Nothing had even started with Caleb, and yet I felt sick to my stomach, like I was standing on the edge of something I didn’t know how to stop. He’d had an unusual effect on me from the beginning. Not even Harper had ever had that kind of effect on me.

Replaying his overheard conversation with Lucas, I kept hearing the equivocation in his voice, the uncertainty that hung there. He wasn’t the woman-using cad I’d once imagined him to be, and that complicated everything.
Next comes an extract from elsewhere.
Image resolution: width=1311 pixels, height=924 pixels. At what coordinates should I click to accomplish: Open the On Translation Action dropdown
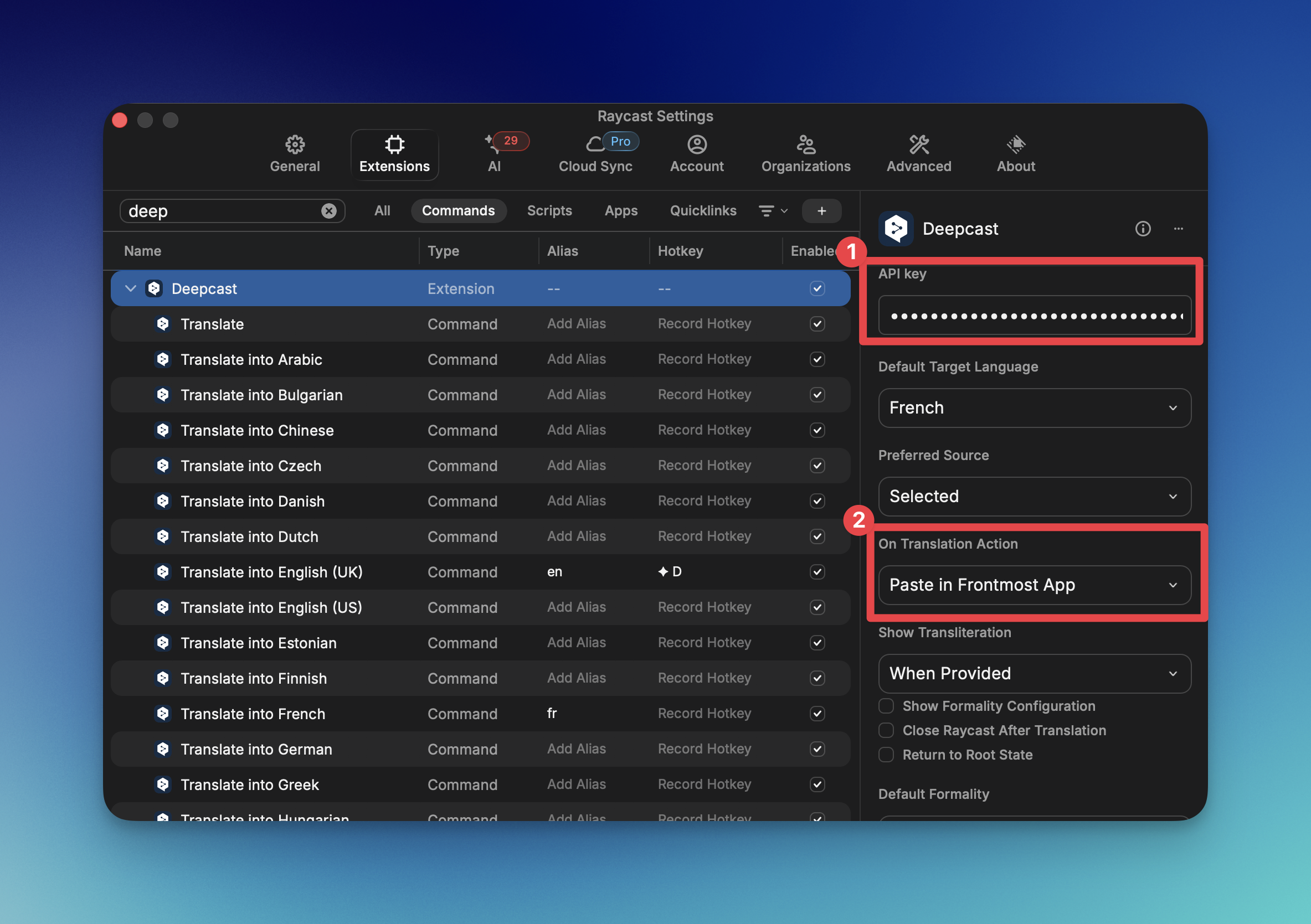(x=1034, y=585)
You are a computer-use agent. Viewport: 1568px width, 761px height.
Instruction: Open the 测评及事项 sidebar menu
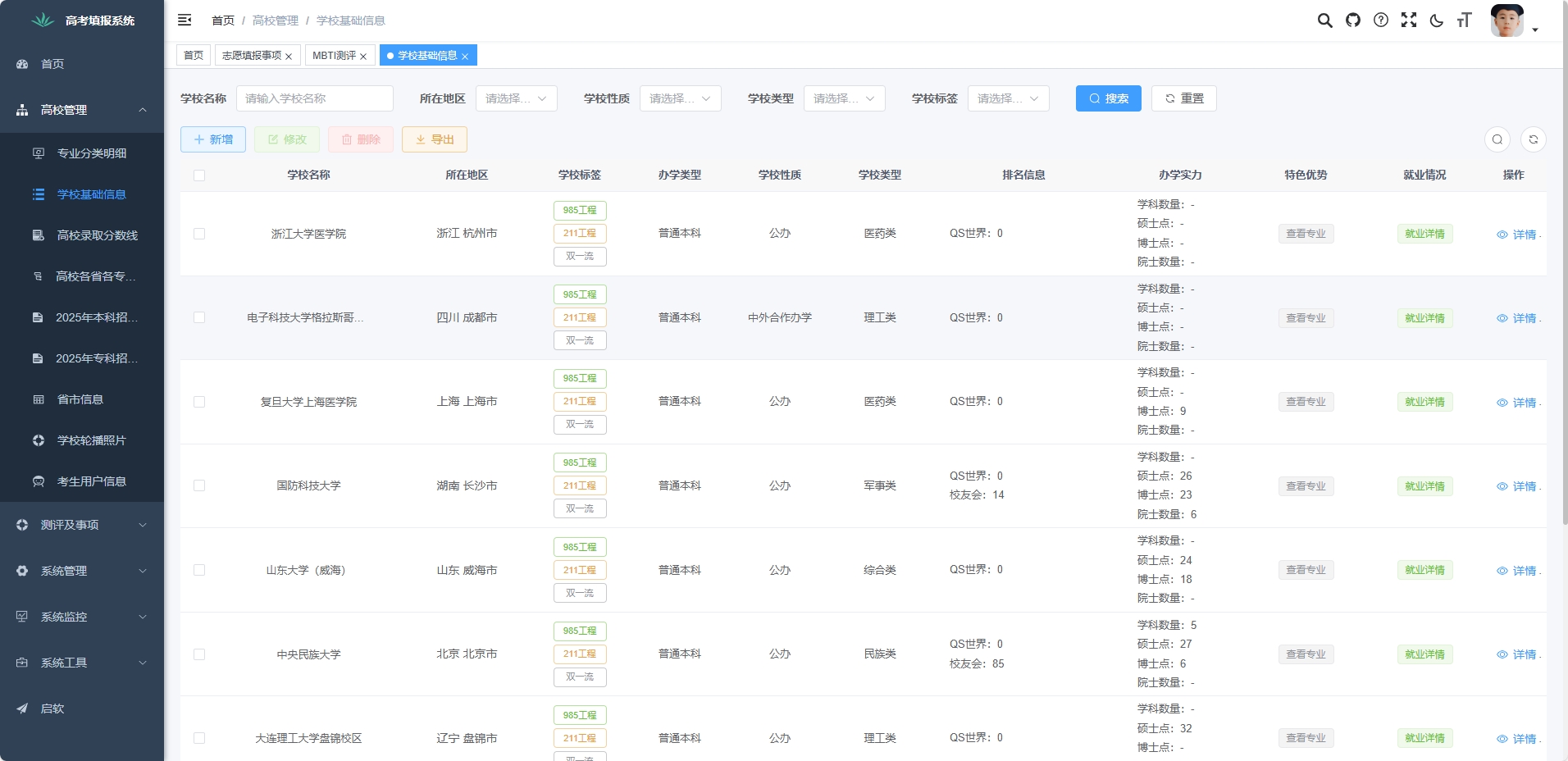click(82, 525)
I knew his feelings for me only ran in one direction—friendship. Perhaps he was incapable of deeper love, and perhaps he hadn’t acted on his attraction out of respect for Lucas and for me. I could respectthat, even if it stung, and I needed to make sure Lucas would do so as well.

“I need to talk to you about something important,” I said to him while we were having breakfast, forcing my tone to stay light.

“What is it, Mama?”

“It’s about Caleb.”

“Is everything all right?”

I nodded. “I know you’re getting close to him, sweetheart, but I want you to understand that Caleb and I are just very good friends.” The words tasted foreign, like I was convincing myself as much as I was convincing him.

“You don’t like him, Mama?”

“I do like him, baby,” I said softly, “but again, as a friend. We are good friends like Aunty Elle and Aunty Donna.”

“Those are girls, Mama. Don’t you want a boyfriend… like how it was with Harper?”

“You remember, huh?” I asked, surprised by the way my throat caught.

Lucas nodded.

“Baby, all I need is you and no one else. As long as I have you, everyone else takes second place.” I meant it with every part of me, even as another part quietly mourned what could never be.

“You love me that much?”

“More than you know, sweetheart.”

“I do like Caleb, though, Mama. Can he still hang out with us?”

The attraction between Caleb and me was real—devastatingly real—and pretending otherwise didn’t make it disappear. Still, the foundation of our friendship had been laid and sealed, and I knew it was better that way. With Jeremy looming in the background, safety and precaution had to come first, for my son and for me.

“Yes, he can, baby. So no more matchmaking, okay?”

“Okay, Mama.”

And just like that, life moved on for Lucas and me—his effortlessly, mine with an ache I carried alone now that I knew the truth.